--- DATA TO USE ---

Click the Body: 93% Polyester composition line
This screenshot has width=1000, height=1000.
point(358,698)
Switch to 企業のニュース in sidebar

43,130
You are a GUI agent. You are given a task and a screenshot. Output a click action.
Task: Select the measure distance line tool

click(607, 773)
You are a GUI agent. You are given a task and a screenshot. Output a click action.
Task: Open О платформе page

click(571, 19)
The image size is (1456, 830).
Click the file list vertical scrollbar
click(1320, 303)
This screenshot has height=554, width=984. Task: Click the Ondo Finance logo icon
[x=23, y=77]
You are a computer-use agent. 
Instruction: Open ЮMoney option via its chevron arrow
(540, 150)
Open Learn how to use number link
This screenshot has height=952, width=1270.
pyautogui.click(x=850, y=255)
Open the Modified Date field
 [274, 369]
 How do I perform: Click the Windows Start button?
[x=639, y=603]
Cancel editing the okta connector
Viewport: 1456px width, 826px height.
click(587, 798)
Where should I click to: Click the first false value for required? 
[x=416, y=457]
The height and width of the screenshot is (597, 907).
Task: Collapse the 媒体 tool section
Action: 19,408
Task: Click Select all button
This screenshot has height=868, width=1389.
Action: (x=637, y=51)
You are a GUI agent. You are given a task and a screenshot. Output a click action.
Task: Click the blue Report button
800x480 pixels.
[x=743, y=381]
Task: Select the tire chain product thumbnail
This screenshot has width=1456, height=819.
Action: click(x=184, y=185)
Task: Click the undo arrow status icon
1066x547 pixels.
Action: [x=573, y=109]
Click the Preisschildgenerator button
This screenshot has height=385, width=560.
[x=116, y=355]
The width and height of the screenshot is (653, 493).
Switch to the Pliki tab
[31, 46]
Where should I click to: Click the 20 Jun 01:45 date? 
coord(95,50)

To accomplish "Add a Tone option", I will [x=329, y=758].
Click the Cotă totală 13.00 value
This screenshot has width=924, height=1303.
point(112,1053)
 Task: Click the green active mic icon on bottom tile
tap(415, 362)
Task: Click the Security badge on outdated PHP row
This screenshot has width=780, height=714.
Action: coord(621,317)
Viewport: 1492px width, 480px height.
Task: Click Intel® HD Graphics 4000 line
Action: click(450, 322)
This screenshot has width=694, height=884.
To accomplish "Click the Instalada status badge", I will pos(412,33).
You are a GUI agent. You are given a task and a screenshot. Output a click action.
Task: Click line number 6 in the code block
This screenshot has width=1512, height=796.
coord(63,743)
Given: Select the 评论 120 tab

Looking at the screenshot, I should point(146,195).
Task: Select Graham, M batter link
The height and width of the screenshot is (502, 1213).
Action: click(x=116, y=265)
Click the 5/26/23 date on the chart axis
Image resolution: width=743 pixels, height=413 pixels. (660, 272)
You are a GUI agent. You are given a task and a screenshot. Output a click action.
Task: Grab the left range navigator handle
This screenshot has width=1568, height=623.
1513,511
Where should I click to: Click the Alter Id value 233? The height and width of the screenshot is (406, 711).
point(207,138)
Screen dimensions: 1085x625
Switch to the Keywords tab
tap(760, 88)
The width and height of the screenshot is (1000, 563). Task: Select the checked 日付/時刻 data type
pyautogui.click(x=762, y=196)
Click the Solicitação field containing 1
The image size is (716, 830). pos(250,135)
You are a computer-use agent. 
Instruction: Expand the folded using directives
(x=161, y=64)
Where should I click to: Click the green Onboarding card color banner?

--- DIRECTIONS ---
Copy out all of the records above word for word, keeping every line in its original order.

--- TASK RESULT ---
Click the Body: 93% Polyester composition line
This screenshot has width=1000, height=1000.
point(358,698)
Switch to 企業のニュース in sidebar

43,130
You are a GUI agent. You are given a task and a screenshot. Output a click action.
Task: Select the measure distance line tool

click(607, 773)
You are a GUI agent. You are given a task and a screenshot. Output a click action.
Task: Open О платформе page

click(571, 19)
The image size is (1456, 830).
Click the file list vertical scrollbar
click(1320, 303)
This screenshot has height=554, width=984. Task: Click the Ondo Finance logo icon
[x=23, y=77]
You are a computer-use agent. 
Instruction: Open ЮMoney option via its chevron arrow
(540, 150)
Open Learn how to use number link
This screenshot has height=952, width=1270.
pyautogui.click(x=850, y=255)
Open the Modified Date field
 [274, 369]
 How do I perform: Click the Windows Start button?
[x=639, y=603]
Cancel editing the okta connector
Viewport: 1456px width, 826px height.
click(587, 798)
Where should I click to: Click the first false value for required? 
[x=416, y=457]
The height and width of the screenshot is (597, 907).
Task: Collapse the 媒体 tool section
Action: 19,408
Task: Click Select all button
This screenshot has height=868, width=1389.
Action: (x=637, y=51)
You are a GUI agent. You are given a task and a screenshot. Output a click action.
Task: Click the blue Report button
800x480 pixels.
[x=743, y=381]
Task: Select the tire chain product thumbnail
This screenshot has width=1456, height=819.
Action: click(x=184, y=185)
Task: Click the undo arrow status icon
1066x547 pixels.
Action: [x=573, y=109]
Click the Preisschildgenerator button
This screenshot has height=385, width=560.
[x=116, y=355]
The width and height of the screenshot is (653, 493).
Switch to the Pliki tab
[31, 46]
Where should I click to: Click the 20 Jun 01:45 date? 
coord(95,50)

To accomplish "Add a Tone option", I will [x=329, y=758].
Click the Cotă totală 13.00 value
This screenshot has width=924, height=1303.
point(112,1053)
 Task: Click the green active mic icon on bottom tile
tap(415, 362)
Task: Click the Security badge on outdated PHP row
This screenshot has width=780, height=714.
Action: coord(621,317)
Viewport: 1492px width, 480px height.
Task: Click Intel® HD Graphics 4000 line
Action: click(450, 322)
This screenshot has width=694, height=884.
To accomplish "Click the Instalada status badge", I will pos(412,33).
You are a GUI agent. You are given a task and a screenshot. Output a click action.
Task: Click line number 6 in the code block
This screenshot has width=1512, height=796.
coord(63,743)
Given: Select the 评论 120 tab

Looking at the screenshot, I should point(146,195).
Task: Select Graham, M batter link
The height and width of the screenshot is (502, 1213).
Action: click(x=116, y=265)
Click the 5/26/23 date on the chart axis
Image resolution: width=743 pixels, height=413 pixels. (660, 272)
You are a GUI agent. You are given a task and a screenshot. Output a click action.
Task: Grab the left range navigator handle
This screenshot has width=1568, height=623.
1513,511
Where should I click to: Click the Alter Id value 233? The height and width of the screenshot is (406, 711).
point(207,138)
Screen dimensions: 1085x625
Switch to the Keywords tab
tap(760, 88)
The width and height of the screenshot is (1000, 563). Task: Select the checked 日付/時刻 data type
pyautogui.click(x=762, y=196)
Click the Solicitação field containing 1
The image size is (716, 830). pos(250,135)
You are a computer-use agent. 
Instruction: Expand the folded using directives
(x=161, y=64)
Where should I click to: Click the green Onboarding card color banner?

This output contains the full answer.